- Opening Delimiter -

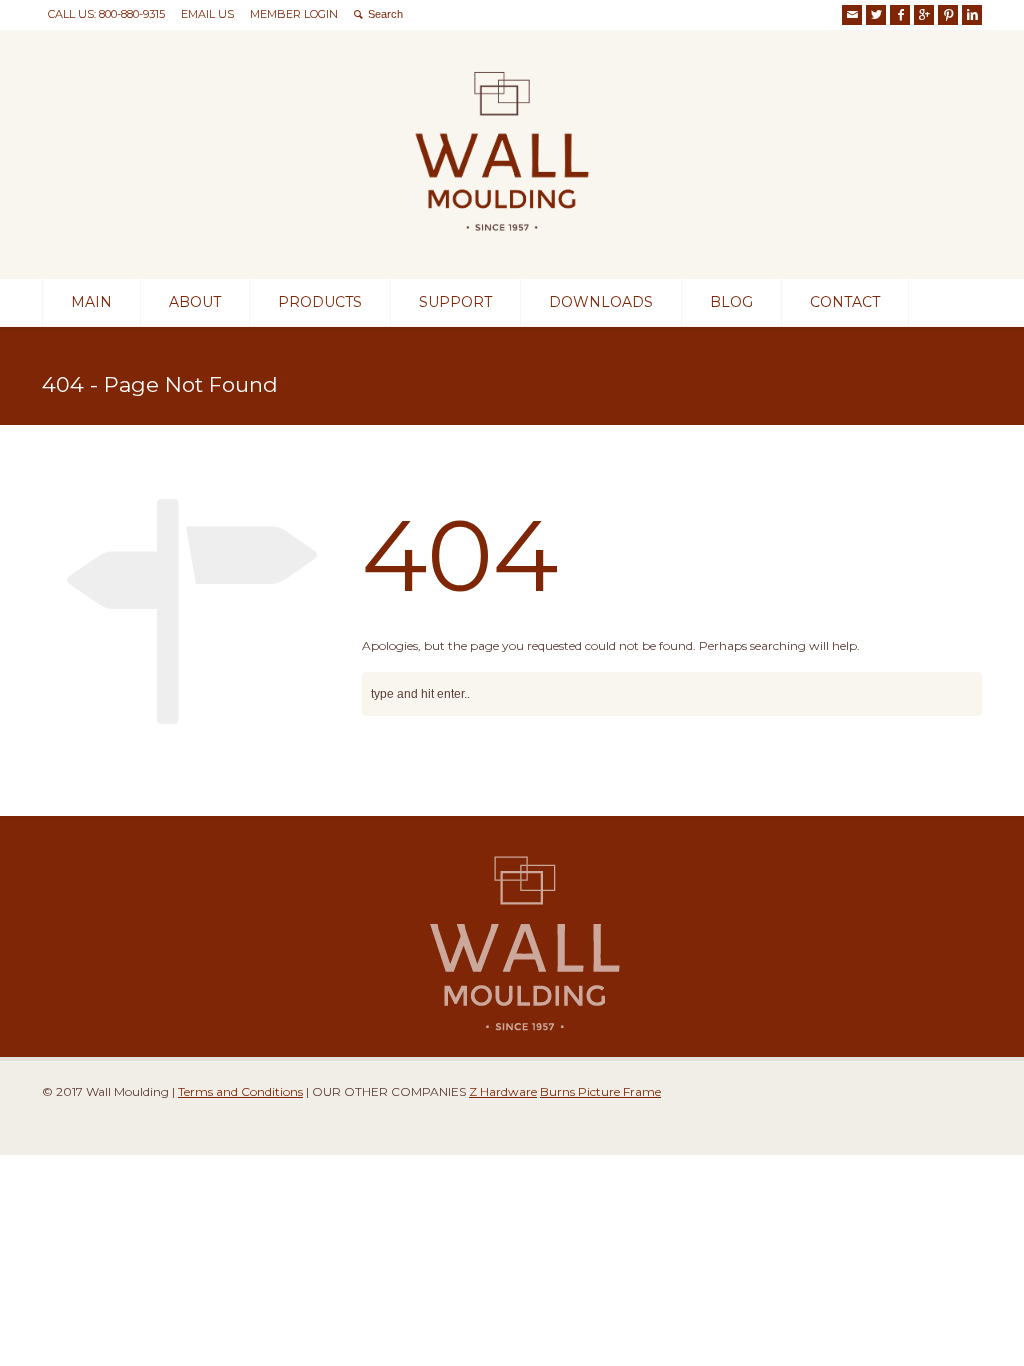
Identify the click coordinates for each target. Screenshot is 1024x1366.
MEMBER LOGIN (294, 14)
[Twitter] (876, 15)
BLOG (731, 302)
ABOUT (195, 302)
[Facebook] (900, 15)
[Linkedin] (972, 15)
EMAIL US (207, 14)
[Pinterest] (948, 15)
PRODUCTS (320, 302)
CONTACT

- Closing Delimiter -

Leave out the pictures, and write out all the remaining data above exactly.

> Task solution
Identify the click coordinates for each target. Screenshot is 1024x1366.
MEMBER LOGIN (294, 14)
[Twitter] (876, 15)
BLOG (731, 302)
ABOUT (195, 302)
[Facebook] (900, 15)
[Linkedin] (972, 15)
EMAIL US (207, 14)
[Pinterest] (948, 15)
PRODUCTS (320, 302)
CONTACT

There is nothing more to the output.